Koné Hiliassou ne décolère pas. Lui sait de quoi il parle. Car ce marché, il l'a sécurisé de ses propres mains.
« Il y a deux bouches d'incendie au marché, dans le marché même. Celui qui a construit le marché a pensé à cela. Il y a deux bouches d'incendie que j'ai entretenues durant mon passage à la mairie. J'ai même fait libérer les stands qui fermaient les bouches d'incendie. Aujourd'hui, je me pose beaucoup de questions. Et j'ai fait installer une borne d'incendie à quelques mètres encore. Il paraît que c'est ça qui a donné de l'eau. Donc les deux qui sont dans le marché, qu'est-ce qui s'est passé ? » La question est posée. Crue. Directe. Si la borne extérieure a fonctionné, pourquoi les deux intérieures, les plus vitales, sont restées muettes ? « Est-ce que le message que j'ai passé durant tout mon séjour n'a pas fonctionné ? Les gens ont fermé l'accès. J'ai toujours dit ça. »

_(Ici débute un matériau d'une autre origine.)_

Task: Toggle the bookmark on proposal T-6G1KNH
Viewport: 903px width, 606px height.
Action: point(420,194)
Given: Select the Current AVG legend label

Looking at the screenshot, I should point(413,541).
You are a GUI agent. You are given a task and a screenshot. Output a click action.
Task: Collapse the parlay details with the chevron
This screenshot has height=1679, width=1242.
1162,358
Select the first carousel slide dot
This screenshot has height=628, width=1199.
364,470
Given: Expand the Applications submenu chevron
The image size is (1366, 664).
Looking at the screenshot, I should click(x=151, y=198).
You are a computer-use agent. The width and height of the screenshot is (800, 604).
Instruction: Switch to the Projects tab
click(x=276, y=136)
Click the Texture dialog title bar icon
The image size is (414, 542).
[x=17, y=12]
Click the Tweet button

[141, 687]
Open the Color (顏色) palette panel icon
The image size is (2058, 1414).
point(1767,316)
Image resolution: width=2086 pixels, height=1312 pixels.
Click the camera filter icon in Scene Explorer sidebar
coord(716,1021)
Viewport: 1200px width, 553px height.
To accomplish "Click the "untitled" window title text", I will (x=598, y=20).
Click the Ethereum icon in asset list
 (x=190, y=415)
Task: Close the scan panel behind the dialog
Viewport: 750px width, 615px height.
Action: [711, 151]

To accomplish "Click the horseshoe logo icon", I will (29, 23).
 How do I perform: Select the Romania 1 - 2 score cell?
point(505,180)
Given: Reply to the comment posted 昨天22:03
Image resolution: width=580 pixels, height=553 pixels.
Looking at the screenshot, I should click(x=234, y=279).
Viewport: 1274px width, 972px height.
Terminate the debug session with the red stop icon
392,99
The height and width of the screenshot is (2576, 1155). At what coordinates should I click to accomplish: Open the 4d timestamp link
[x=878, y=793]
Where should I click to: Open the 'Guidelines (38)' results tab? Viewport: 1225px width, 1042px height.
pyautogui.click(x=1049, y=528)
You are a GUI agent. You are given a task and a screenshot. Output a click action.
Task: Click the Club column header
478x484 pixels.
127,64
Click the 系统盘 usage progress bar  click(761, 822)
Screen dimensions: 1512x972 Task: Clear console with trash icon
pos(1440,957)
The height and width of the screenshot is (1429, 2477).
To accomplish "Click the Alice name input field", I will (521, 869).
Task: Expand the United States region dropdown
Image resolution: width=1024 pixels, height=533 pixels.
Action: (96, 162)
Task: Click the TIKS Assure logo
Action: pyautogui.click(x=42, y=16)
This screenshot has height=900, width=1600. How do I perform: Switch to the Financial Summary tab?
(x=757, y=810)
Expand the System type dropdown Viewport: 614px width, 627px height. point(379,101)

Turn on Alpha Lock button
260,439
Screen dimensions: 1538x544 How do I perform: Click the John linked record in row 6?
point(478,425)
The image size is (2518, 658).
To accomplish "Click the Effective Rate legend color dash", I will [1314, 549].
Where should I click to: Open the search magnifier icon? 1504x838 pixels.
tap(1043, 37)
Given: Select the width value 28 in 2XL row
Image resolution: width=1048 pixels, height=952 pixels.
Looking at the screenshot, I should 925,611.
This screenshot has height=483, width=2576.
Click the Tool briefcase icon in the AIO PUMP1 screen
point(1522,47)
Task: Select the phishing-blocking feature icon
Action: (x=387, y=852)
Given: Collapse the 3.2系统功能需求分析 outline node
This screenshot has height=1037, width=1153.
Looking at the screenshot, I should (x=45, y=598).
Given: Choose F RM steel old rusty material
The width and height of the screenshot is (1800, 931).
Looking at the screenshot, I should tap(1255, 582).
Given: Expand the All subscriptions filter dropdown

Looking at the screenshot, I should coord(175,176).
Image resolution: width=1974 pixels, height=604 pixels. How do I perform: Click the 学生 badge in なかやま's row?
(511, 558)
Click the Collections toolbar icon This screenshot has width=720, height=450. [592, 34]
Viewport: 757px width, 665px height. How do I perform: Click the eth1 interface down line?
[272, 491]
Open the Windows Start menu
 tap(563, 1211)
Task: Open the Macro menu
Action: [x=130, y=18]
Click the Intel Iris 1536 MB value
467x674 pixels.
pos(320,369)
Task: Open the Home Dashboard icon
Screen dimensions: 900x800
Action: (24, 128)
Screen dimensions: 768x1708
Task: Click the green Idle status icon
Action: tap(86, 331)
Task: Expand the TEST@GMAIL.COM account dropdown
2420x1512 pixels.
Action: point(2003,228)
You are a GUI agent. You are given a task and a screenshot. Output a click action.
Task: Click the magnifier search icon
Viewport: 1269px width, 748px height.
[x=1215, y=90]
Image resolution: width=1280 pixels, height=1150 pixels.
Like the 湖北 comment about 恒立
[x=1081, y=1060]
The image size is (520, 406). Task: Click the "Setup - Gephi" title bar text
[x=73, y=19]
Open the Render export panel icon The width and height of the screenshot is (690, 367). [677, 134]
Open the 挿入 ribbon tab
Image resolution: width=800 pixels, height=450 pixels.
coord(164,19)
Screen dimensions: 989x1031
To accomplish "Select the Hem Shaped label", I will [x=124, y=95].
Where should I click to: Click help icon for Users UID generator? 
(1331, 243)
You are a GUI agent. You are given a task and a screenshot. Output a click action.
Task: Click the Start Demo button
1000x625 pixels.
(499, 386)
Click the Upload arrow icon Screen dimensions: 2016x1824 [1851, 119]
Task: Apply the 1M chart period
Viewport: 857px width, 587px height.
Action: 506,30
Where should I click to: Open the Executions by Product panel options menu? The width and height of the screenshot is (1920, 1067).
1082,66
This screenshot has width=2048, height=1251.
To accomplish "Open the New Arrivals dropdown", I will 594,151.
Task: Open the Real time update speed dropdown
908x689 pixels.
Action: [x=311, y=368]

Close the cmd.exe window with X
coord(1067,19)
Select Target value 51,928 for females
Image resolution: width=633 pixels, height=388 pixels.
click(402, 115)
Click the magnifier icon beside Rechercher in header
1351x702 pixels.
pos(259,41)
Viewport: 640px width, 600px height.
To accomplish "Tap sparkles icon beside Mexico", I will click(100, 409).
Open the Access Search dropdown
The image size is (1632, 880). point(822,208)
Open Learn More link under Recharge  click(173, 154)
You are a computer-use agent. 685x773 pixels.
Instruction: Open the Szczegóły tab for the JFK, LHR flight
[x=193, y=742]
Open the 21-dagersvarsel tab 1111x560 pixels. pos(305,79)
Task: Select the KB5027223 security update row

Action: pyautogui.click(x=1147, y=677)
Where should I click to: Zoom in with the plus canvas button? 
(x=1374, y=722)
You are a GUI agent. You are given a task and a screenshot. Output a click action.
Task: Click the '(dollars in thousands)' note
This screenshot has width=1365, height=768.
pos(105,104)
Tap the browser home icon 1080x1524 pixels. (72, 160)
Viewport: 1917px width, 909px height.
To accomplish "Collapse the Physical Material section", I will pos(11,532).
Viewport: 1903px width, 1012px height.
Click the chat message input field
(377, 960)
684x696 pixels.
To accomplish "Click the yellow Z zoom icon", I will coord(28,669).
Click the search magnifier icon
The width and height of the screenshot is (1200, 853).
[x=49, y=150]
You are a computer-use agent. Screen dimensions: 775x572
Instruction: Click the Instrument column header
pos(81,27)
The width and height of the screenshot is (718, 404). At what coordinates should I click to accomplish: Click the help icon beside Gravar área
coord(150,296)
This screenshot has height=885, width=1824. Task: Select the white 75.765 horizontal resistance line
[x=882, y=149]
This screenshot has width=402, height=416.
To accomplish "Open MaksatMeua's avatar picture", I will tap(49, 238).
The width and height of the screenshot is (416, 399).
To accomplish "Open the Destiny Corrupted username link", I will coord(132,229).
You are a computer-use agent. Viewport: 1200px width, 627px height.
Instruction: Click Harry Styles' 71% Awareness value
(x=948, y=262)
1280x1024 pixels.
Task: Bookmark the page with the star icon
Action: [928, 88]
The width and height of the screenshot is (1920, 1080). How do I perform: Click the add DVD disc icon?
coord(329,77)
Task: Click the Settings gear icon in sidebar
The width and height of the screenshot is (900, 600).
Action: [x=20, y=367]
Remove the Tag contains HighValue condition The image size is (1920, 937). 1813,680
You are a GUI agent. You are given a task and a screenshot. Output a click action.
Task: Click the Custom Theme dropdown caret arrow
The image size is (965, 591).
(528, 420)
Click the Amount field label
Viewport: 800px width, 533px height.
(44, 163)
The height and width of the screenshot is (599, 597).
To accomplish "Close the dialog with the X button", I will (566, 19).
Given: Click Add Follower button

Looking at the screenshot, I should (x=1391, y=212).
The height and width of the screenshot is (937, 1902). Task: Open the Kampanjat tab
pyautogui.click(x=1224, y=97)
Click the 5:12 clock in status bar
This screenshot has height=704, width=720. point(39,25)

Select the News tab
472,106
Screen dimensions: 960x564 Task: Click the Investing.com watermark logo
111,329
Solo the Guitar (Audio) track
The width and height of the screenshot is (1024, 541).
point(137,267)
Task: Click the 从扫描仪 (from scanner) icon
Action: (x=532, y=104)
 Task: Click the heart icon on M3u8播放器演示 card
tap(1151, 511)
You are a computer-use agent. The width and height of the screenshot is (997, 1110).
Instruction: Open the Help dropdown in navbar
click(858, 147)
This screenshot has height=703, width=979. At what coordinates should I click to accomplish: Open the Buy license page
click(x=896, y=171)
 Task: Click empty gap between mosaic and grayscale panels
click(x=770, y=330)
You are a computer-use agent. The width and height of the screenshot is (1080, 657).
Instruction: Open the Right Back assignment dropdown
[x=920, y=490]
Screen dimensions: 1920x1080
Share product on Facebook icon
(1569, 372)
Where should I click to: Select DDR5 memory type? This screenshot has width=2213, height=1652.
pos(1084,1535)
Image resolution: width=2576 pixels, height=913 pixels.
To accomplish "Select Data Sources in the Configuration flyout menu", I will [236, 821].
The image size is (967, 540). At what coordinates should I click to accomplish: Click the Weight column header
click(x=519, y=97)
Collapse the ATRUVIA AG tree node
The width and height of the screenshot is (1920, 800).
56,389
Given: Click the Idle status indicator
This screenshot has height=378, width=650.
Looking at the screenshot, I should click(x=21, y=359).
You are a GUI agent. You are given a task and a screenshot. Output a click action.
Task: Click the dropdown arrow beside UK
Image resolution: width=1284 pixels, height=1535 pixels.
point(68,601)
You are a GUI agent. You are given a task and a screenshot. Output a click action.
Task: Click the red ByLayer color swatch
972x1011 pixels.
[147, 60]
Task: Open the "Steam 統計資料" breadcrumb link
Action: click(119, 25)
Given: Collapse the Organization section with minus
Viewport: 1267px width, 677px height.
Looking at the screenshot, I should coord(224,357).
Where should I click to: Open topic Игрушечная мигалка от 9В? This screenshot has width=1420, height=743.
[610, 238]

L'ex-maire rappelle alors ses mises en garde incessantes, presque prophétiques :
« Je suis passé au marché, j'ai tenu beaucoup de réunions pour dire aux commerçants, faisons attention, faisons attention. Sinon, si on a un problème dans le marché, les sapeurs-pompiers ne pourront pas accéder. Et voilà, neuf ans, dix ans après, ce que j'ai dit se réalise. » "À qui la faute ?"
C'est la phrase qui claque comme un verdict. Loin de vouloir polémiquer, Koné Hiliassou pose le vrai débat qui devra s'ouvrir à tête reposée, comme il dit :
« On a attiré l'attention, on a même agi. Mais malgré ça, il y a eu l'incendie. À qui la faute ? À nous qui avons géré ou aux commerçants qui n'ont jamais voulu écouter les conseils ? C'est ça. C'est pour ça que je me pose beaucoup de questions. Et je suis très triste. Je suis très peiné aujourd'hui, très peiné. »
Interrogé sur sa passation de charges avec la nouvelle équipe municipale conduite par Ouattara Anzoumana, l'ex-maire se veut irréprochable et élégant :
« Je ne dirai rien de méchant. Mais je vais dire que j'ai fait une passation de charges la plus correcte. » Et de conclure, la voix serrée : « Depuis que je ne suis plus aux affaires, je parle peu, on me voit peu. Mais ce n'est pas parce que je ne pense pas à eux. Je pense à eux. Je pense réellement à eux. Je suis de cœur avec tous les commerçants. Il faut qu'ils comprennent qu'il y a encore la vie. »
Le témoignage de Koné Hiliassou n'est pas une attaque. C'est un réquisitoire contre l'oubli. Il prouve que le drame du 12 juillet n'était pas une surprise. Il était annoncé, documenté, anticipé. Les deux bouches d'incendie intérieures ont-elles été étouffées par les étals anarchiques qu'il avait lui-même fait déguerpir ? L'enquête le dira.
Mais une chose est sûre : l'ex-maire avait vu juste. Et Bondoukou paie aujourd'hui le prix de ne pas l'avoir écouté.